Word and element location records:
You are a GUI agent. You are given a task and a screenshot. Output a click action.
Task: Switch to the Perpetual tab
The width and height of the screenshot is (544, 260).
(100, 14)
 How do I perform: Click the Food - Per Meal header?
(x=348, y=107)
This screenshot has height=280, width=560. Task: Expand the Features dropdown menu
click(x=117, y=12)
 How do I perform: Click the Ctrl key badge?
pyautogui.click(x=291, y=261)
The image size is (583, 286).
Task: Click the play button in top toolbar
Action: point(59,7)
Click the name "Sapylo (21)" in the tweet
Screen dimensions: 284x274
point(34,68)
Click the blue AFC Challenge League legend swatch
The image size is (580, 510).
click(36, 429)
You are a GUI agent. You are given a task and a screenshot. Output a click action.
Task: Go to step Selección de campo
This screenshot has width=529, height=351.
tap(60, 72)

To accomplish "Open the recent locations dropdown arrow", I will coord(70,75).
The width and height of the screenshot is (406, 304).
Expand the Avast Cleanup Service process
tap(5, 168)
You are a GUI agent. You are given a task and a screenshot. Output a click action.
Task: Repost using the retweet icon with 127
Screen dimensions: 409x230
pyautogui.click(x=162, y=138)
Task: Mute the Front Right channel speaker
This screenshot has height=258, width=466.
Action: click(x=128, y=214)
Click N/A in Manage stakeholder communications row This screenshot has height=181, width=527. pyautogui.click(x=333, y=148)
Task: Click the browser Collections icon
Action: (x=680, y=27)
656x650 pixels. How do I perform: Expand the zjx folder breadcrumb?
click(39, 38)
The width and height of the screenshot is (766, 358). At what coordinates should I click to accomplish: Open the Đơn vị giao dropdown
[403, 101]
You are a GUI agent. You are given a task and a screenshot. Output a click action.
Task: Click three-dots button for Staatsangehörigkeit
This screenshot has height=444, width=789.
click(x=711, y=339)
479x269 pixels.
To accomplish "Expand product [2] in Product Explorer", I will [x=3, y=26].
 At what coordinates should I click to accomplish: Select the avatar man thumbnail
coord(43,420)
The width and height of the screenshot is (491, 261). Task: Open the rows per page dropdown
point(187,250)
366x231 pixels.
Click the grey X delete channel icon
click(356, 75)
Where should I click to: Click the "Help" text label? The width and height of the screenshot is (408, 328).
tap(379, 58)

* _Work required_: Update the records from their start through the line containing "(x=348, y=107)": swap "header" for "column title" and leave everything else unchanged. Return only those lines.

* _Written response_:
You are a GUI agent. You are given a task and a screenshot. Output a click action.
Task: Switch to the Perpetual tab
The width and height of the screenshot is (544, 260).
(100, 14)
 How do I perform: Click the Food - Per Meal column title?
(x=348, y=107)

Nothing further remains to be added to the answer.